# [What is required]
Reproduce the section of the listing that begins at the line containing "Given: Expand the" and finishes at the line containing "The height and". Include both end lines and nothing beyond them.

# [Given data]
Content starts
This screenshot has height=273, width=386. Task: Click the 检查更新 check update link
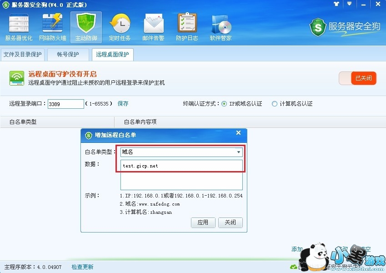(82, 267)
Content ends
Content starts
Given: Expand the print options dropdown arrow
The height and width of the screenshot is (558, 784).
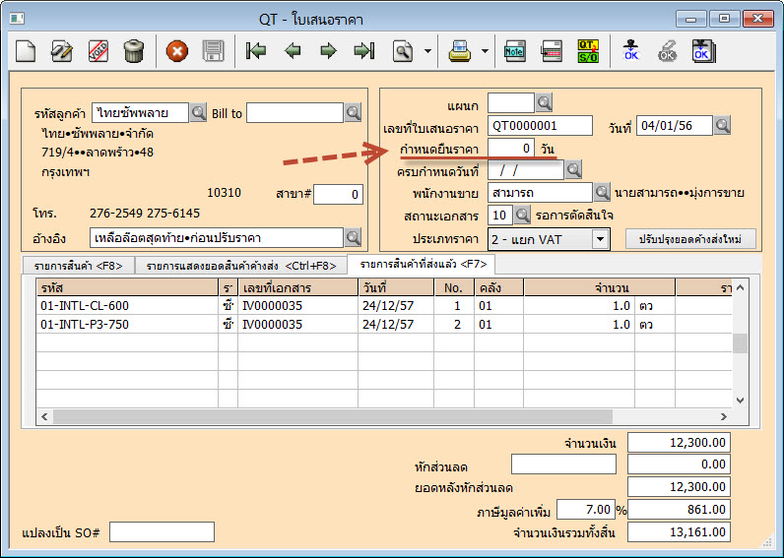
Content ends
Content starts
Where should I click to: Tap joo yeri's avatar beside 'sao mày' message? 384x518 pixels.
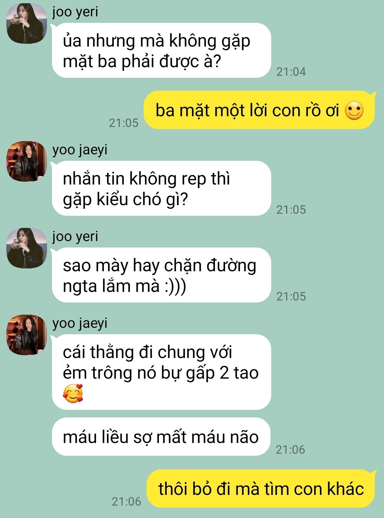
Content ends
# [Answer section]
Given: Expand the print options dropdown arrow
The height and width of the screenshot is (558, 784).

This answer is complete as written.